## Given instruction 1:
Translate this sentence from the Cambodia travel post into Spanish: "Turns out that they are bird nest factories (swallows or swifts), for bird nest soup."
## Given instruction 2:
Write the next part of the Cambodia travel post, picking up after its final sentence.

## Document section:
* BEGIN *

Last days in Cambodia

 

We set of for our last few days in Cambodia to the Cardamom Mountains;  the largest protected high quality jungle in South East Asia. Lively debate was had on the pleasant road regarding the increasing number of ominous multi-storey buildings that we had started observing in little towns and along the road.  They had strange little triangular windows on the top and were omitting a high-pitched bird-like squealing (think audio from Alfred Hitchcock and visuals of Shaun Tan).  We’re they chicken torture chambers (but where were the doors?), satanic ritual dens (but why multi-storey?) or a weird wellness inspired health camp (why were they so horrible?). We were really puzzled and they were really unnerving.  Turns out that they are bird nest factories (swallows or swifts), for bird nest soup.  They are still really creepy.

 

I was really keen walk through some “real jungle” and and experience a part of Cambodia that wasn’t busy, dusty and under development.  We’d heard about a community driven eco-tourism project in a place called Chi Phat.  It is a fairly autonomous community-driven project set up by the Wildlife Alliance – an NGO in North America.    The concept of the Wildlife Alliance is to provide an alternative income stream for the local communities other than hunting and illegal logging through tourism and  guided tours.

 

 

The village of Chi Phat was a lovely two hour boat drive through beautiful, green and lush rainforest.  We stayed in a lovely traditional style wooden hut with a thatched roof and came with many chickens, several dogs and a few cows.  Every time we attempted to leave the hut quietly, children from next door would rush over screaming hello, hello, hello and expect to be high-fived (very cute, though not so cute when they came into our hut to play the same game while we were sleeping or lazing).  In the spirit of experiencing some “real jungle” and supporting the project, I signed the family up for a 2 day guided tour.  I had done something similar in Vietnam (thinking of you Toby and Matt) and expected that the “boat ride, bird watching and jungle tour” to be nice, but very safe and a little bit pedestrian.  Steffen or Max were not completely convinced of the tour but they were very kind and agreed to accompany me.

* END *

## Dataset section:
* BEGIN *

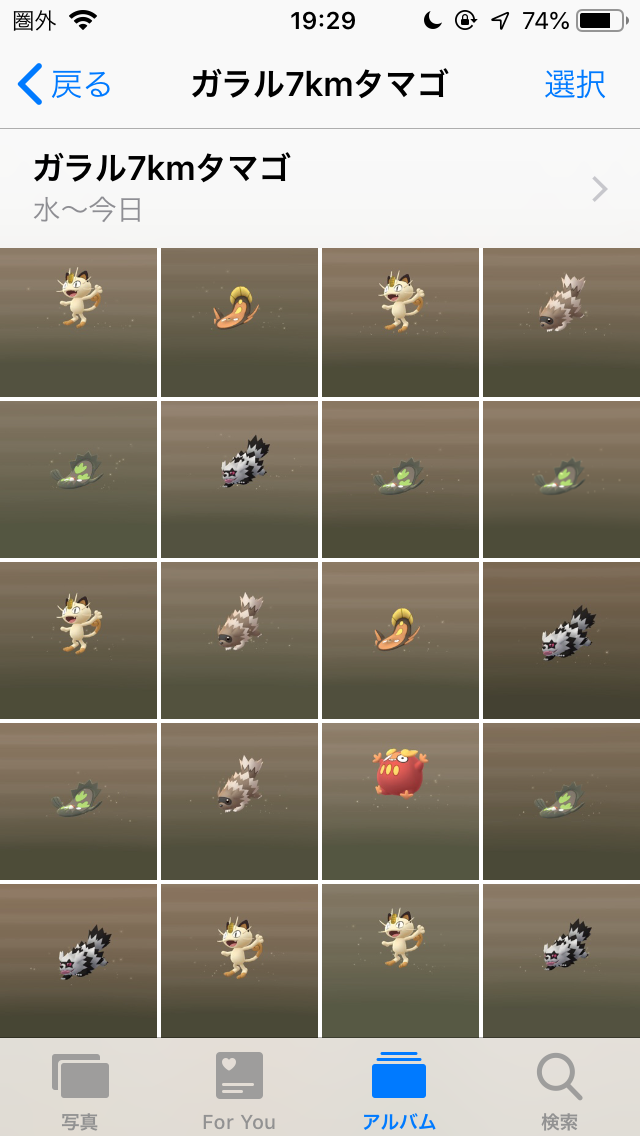Tap the 戻る back link

pos(81,85)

* END *

## Final result 1:
Resulta que son fábricas de nidos de aves (golondrinas o vencejos), para la sopa de nido de ave.

## Final result 2:
 

 

The (very early) morning boat ride was beautiful with mist rising off the river.  We putted up a smaller tributary watching tiny schools of fish jump out of the water, otters screaming and hornbills looking a dopey flying through the sky with their enormous beaks.  When the river thinned, we jumped into smaller boats and were paddled up the circuitous river to the start of our walk.  Our guide proudly told us that this walk was his design and it was only the second time that he had hiked it with tourists.  Much to my surprise the jungle path (once we found it) was totally “real jungle”.  It had very recently been cleared local villagers with machetes,  so it was not really a path, more a series of marked trees with some of the thinner saplings cut out at worryingly sharp angles.  We tripped and stumbled the whole way, hoping that we wouldn’t impale ourselves on one of the sharp sapling stumps.  Our guide was a delight – a young man whose father was once a hunter and who had gone on many hunting trips himself as a young boy and teen.  He’s learned so much about the forest from these hunting trips and he wielded his machete in an amazingly efficient and precise manner. We saw turtles, monkeys, crazy “popcorn” insects (nymphs) with white hairs that pinged off the branches when we got near.  We heard the gibbons calling in the trees, saw tree snakes, found a tree that is “milked” for it’s yellow dye, ate some delicious fruits and saw pitcher plants in their natural habitat (yep, very cool Goldie!). At lunchtime we came across a small pool in a river and our guide set to making us a cooked lunch.  A cook also came out on tour with us!  The cook jumped into the water hole and pulled out a net to catch fish for lunch.  Somehow, between the cook, the guide and the machete, a fire was built and  a delicious rice and fish dish for us.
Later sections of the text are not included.